Before there was Sarah Burton’s Alexander McQueen, the chic, highly finessed and now financially successful fashion label, there was the Alexander McQueen of its namesake that – as this touching new documentary tells it – could barely sustain the creative dysfunction its creator and his companions wrought upon it.
The man at its core, we know, killed himself aged just 40. What story is left to tell? McQueen left behind five distinct silhouettes, or reimaginings for the shape of clothing on a woman’s body: more than Givenchy, Dior, Chanel, Saint Laurent or any other designer, according to the film’s co-directors Ian Bonhôte and Peter Ettedgui.

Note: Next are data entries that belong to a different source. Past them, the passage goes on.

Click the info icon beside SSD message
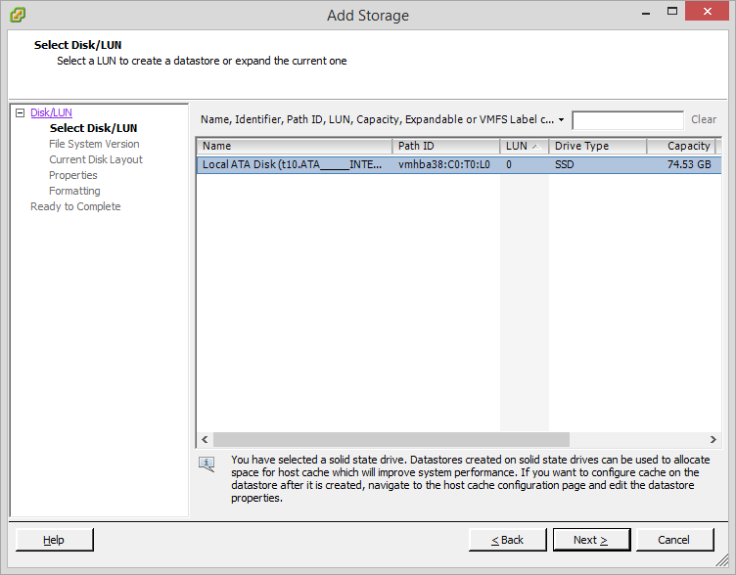Viewport: 736px width, 575px height. (x=207, y=464)
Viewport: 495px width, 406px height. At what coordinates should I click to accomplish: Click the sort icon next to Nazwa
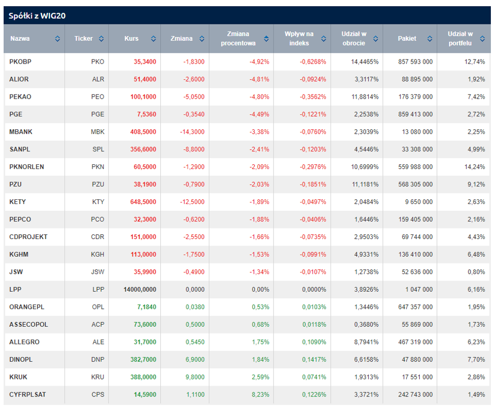tap(57, 39)
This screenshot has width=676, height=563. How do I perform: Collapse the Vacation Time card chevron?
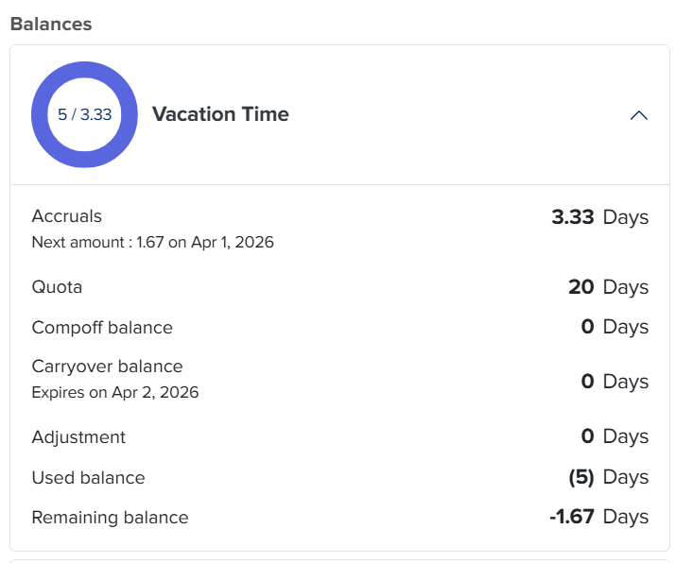[x=639, y=115]

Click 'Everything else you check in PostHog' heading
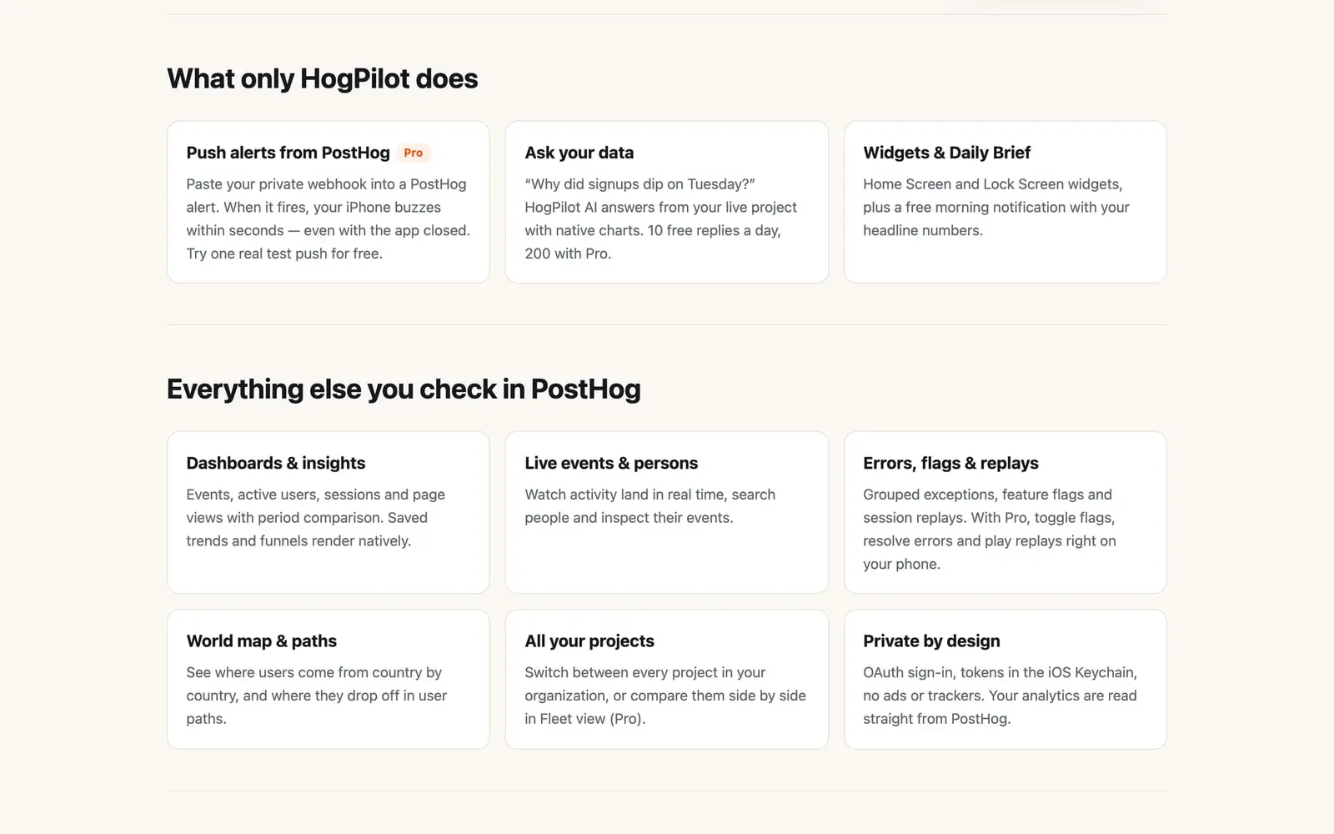point(404,389)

The pair spent a year refashioning existing film of McQueen and his protector-antagonist Isabella Blow, and threading it through with new interviews with McQueen’s family and surviving, if somewhat shell-shocked, collaborators.
The result, in the opinion of Vogue international editor Suzy Menkes is “the most sensitive vision about a creative who never lost his rough edges, and who put his life – the bloody history of distant warriors in Scotland and childhood abuse within his family – on stage.”
On this journey, we learn that fashion is probably best admired as a playground for creative people to exercise restless and highly stimulated imaginations. McQueen thrilled and terrified his models and clients: a perspiring, huffing beast coming at them with giant tailors’ scissors, wildly cutting at fabric as they stood in the designs. That such people should also swing between intense highs and lows – often to the bewilderment of those around them – should come as no surprise.